Spectre and Meltdown

Spectre and Meltdown are the names given to variations on a vulnerability that affects nearly every computer chip manufactured in the last 20 or so years. Unfortunately, the flaws can only be described as catastrophic in nature.

In the first days of 2018, published research revealed that flaws arise from features built into chips that help them run faster, and while software patches are available, they have had impacts on system performance. In fact, it seems that the cure has been far more devastating than the actual vulnerability.

Supporting this argument, SolarWinds has created other visualizations of its cloud post Meltdown/Spectre and most of the results are ugly. Throughput was down as much as 40 per cent on its Kafka rig, while CPUs spiked by around 25 per cent on Cassandra. In large environments, such as AWS, this is significant. 

Spectre and Meltdown are the names given to different variants of the underlying vulnerability that affects nearly every computer chip manufactured in the last 20 years and could allow attackers to get access to data previously considered completely protected. 

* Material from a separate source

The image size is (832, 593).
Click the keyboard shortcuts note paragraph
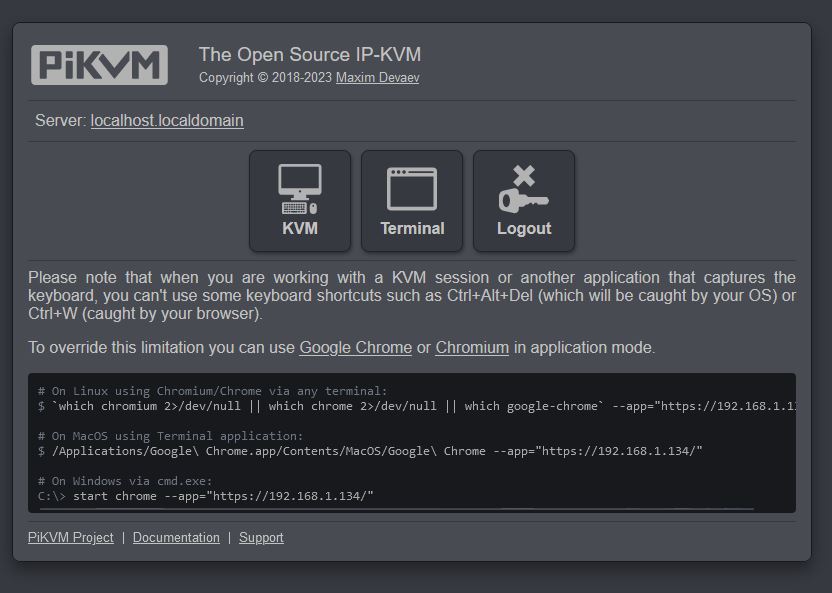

All of the variants of this vulnerability involve a malicious program gaining access to data that it shouldn't have the right to see, and do so by exploiting two important techniques used to speed up the chips, called speculative execution and caching.

 

The problem arises when caching and speculative execution start grappling with protected memory.

While the CPU is waiting to find out if the process is allowed to access that data, thanks to speculative execution, it starts working with that data even before it receives permission to do so. In theory this is still secure, because the results of that speculative execution are also protected at the hardware level. The process isn't allowed to see them until it passes the privilege check, and if it doesn't pass the check, the data is discarded.

The problem arises because the protected data is stored in CPU cache even if the process never receives permission to access it. And because CPU cache memory can be accessed more quickly than regular memory, the process can attempt to access certain memory locations to find out if the data there has been cached — it still won't be able to access the data, but if the data has been cached, its attempt to read it will be rejected much more quickly than it otherwise would. 

 

Spectre and Meltdown both open up possibilities for dangerous attacks. For instance, JavaScript code on a website could use Spectre to trick a web browser into revealing user and password information. Attackers could exploit Meltdown to view data owned by other users and even other virtual servers hosted on the same hardware.

Patches have already been rolled out by Intel, Microsoft, Apple, and Google. Unfortunately, serious performance hits are currently being seen with the new patches.  This makes some environments, notable AWS, to become to slow to be viable for current production needs.

 

So what now?
In short, we wait for newer patches which don't impact performance to such a degree. This is more of a "bandaid" than a fix.  I expect future processors to have a better grasp on how to handle this issue.